### Provided entries:

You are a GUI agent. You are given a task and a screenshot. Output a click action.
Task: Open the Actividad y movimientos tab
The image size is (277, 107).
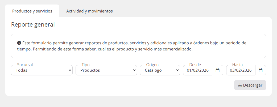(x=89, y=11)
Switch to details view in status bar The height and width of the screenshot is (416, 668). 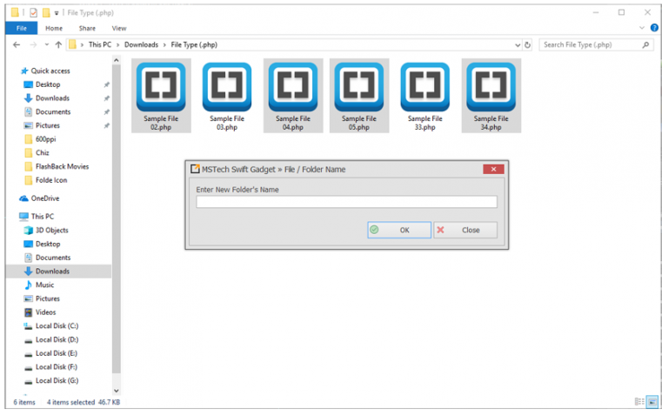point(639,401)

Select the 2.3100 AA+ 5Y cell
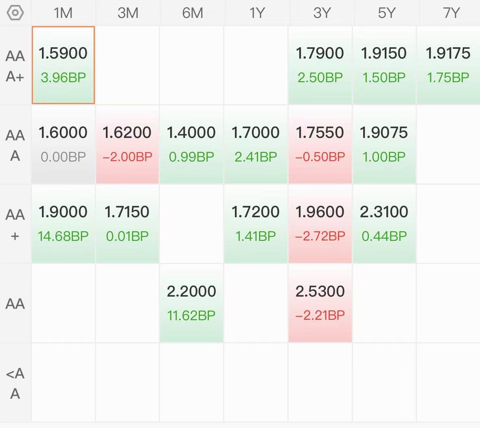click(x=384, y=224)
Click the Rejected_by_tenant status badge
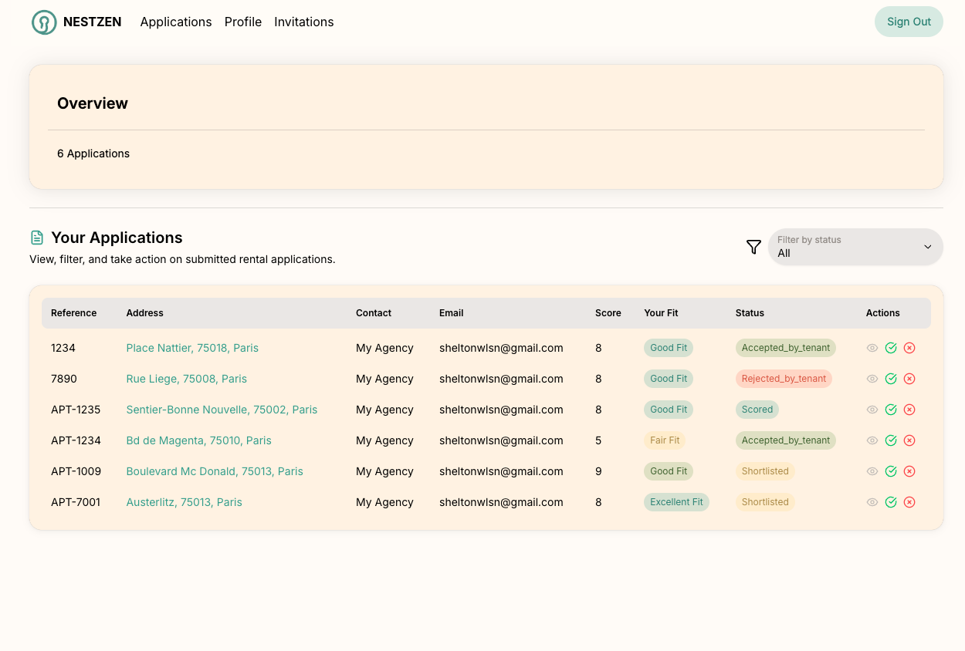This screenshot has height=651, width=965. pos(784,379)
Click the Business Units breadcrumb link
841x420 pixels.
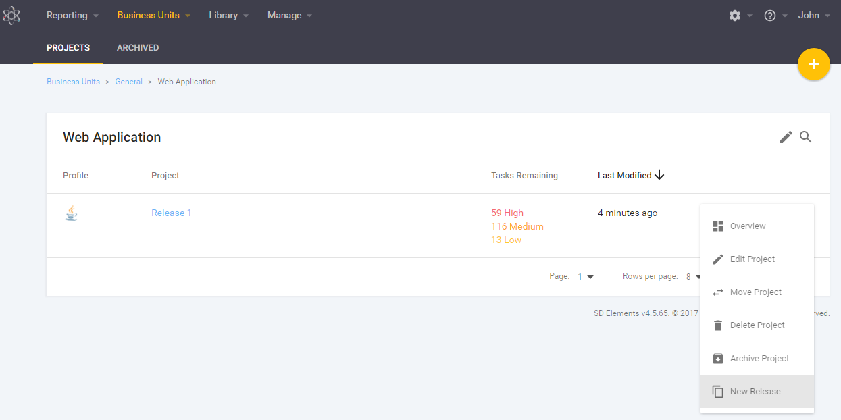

### The problem:
The answer must be an exact copy of the lines from the one containing "Click the Business Units breadcrumb link" through the last line of the records, and nothing else. Pictures do not belong in it.

### Task answer:
Click the Business Units breadcrumb link
841x420 pixels.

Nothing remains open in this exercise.